PASSAGE.
━━━
File Photo by Sabrina Godin | Assistant Photo Editor
A campaign for faculty and staff donations began with a reception at University President Thomas LeBlanc’s house last month.

More than 20 faculty members have signed a petition demanding more details about several major changes planned to affect GW’s academics and culture over the next few years.

Faculty members are requesting the data that University President Thomas LeBlanc used to decide to reduce undergraduate enrollment, increase the ratio of STEM majors and improve GW’s institutional culture. Professors said they have largely been left out of the decision-making process because administrative decisions are typically made from the top down.

“First, we need to see what the numbers actually are right at this moment,” said Harald Griesshammer, an associate professor of physics and one of the petition’s signatories.

The petition, which will be presented at the Faculty Assembly meeting next week, lists six points that signers want to be included in the meeting agenda.

The first five points call for several Faculty Senate committees to review a series of questions related to LeBlanc’s plans. The sixth point calls for the chair of the senate’s Executive Committee, Sylvia Marotta-Walters, to request a special meeting in January for association members to review the committees’ reports that are compiled throughout the semester.

Fifteen or more assembly members must sign a petition to include an item on the Faculty Assembly’s agenda, according to GW’s Faculty Organization Plan.

The petition’s first point directs senate committees to investigate whether LeBlanc followed the principle of shared governance as laid out in the Faculty Code when rolling out his plan to reduce undergraduate enrollment by about 20 percent and increase the percentage of undergraduate STEM majors to 30 percent.

Griesshammer said LeBlanc’s projection that the academic changes will cost the University $64 million over four years in revenue is the “best-case scenario” but not the only one.
━━━
CHALLENGE A. Arrange the records as a numbered list, leaving out blank lines, starting with the first line of the records and going on through the line containing "coord(203,138)".
These records are unrelated to the article about the faculty petition.

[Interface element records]
━━━
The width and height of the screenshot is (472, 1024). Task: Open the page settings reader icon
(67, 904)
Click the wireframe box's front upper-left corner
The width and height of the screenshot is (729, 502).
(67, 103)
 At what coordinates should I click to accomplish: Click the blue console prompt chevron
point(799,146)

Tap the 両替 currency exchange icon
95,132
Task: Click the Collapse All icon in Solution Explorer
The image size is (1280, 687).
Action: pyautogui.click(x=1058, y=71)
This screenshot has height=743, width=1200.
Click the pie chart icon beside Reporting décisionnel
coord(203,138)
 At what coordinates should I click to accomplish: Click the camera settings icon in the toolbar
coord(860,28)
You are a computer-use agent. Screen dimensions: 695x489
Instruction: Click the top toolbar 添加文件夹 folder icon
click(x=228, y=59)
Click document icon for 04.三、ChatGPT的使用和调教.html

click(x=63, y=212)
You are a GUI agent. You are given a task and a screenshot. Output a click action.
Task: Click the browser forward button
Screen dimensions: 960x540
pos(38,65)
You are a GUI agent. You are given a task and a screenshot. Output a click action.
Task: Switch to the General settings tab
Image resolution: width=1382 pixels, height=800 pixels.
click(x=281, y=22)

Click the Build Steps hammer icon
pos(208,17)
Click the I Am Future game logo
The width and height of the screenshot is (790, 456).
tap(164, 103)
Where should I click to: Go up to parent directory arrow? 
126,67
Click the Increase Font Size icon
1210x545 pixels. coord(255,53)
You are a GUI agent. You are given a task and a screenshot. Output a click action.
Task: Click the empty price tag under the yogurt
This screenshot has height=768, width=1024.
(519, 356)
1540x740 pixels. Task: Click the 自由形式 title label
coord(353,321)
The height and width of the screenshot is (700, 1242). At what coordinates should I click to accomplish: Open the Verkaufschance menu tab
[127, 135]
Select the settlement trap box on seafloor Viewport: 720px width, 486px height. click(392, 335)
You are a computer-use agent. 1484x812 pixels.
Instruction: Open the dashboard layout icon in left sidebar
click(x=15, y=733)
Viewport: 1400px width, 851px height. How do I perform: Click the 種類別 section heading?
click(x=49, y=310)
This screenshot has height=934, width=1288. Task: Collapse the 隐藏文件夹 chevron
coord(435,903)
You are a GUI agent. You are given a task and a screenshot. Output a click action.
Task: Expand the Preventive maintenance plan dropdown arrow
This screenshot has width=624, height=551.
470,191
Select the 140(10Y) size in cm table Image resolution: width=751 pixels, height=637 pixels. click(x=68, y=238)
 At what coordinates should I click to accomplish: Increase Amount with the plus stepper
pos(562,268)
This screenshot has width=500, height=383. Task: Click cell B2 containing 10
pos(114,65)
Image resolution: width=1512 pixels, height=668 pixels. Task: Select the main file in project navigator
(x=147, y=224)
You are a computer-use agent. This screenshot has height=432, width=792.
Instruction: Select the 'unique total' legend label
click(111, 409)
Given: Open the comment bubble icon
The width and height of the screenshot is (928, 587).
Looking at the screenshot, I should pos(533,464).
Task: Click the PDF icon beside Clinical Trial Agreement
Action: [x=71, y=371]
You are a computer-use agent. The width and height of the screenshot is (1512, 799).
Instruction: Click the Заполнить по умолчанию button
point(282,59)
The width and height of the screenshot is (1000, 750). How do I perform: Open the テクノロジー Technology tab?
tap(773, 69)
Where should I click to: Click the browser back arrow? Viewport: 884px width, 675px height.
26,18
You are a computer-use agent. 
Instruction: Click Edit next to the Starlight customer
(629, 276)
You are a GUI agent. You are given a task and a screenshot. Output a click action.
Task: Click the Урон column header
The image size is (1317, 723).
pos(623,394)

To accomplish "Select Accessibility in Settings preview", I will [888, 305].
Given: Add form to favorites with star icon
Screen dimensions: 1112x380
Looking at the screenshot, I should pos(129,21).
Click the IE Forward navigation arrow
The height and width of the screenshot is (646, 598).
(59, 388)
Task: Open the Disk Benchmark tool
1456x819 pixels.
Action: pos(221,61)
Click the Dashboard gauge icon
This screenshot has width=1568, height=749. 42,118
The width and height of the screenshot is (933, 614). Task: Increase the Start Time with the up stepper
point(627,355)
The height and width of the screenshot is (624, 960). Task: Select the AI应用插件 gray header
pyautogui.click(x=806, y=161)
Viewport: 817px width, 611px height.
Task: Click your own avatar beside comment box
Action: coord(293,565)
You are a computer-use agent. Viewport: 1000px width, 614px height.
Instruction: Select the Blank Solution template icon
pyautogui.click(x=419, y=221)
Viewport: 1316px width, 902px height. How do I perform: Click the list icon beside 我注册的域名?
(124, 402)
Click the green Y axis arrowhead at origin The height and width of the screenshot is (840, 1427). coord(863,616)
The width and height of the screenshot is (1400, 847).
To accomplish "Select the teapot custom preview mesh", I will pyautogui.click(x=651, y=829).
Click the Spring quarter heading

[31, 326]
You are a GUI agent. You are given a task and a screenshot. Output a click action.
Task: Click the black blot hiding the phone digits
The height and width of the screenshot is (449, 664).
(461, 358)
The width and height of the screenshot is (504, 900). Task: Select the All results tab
━━━
CHALLENGE B. From the article about the faculty petition, return the passage starting with "Faculty members are" and going on through "the petition’s signatories.", copied word for word.

EXERCISE RESPONSE A.
1. The width and height of the screenshot is (472, 1024). Task: Open the page settings reader icon
2. (67, 904)
3. Click the wireframe box's front upper-left corner
4. The width and height of the screenshot is (729, 502).
5. (67, 103)
6.  At what coordinates should I click to accomplish: Click the blue console prompt chevron
7. point(799,146)
8. Tap the 両替 currency exchange icon
9. 95,132
10. Task: Click the Collapse All icon in Solution Explorer
11. The image size is (1280, 687).
12. Action: pyautogui.click(x=1058, y=71)
13. This screenshot has height=743, width=1200.
14. Click the pie chart icon beside Reporting décisionnel
15. coord(203,138)

EXERCISE RESPONSE B.
Faculty members are requesting the data that University President Thomas LeBlanc used to decide to reduce undergraduate enrollment, increase the ratio of STEM majors and improve GW’s institutional culture. Professors said they have largely been left out of the decision-making process because administrative decisions are typically made from the top down.

“First, we need to see what the numbers actually are right at this moment,” said Harald Griesshammer, an associate professor of physics and one of the petition’s signatories.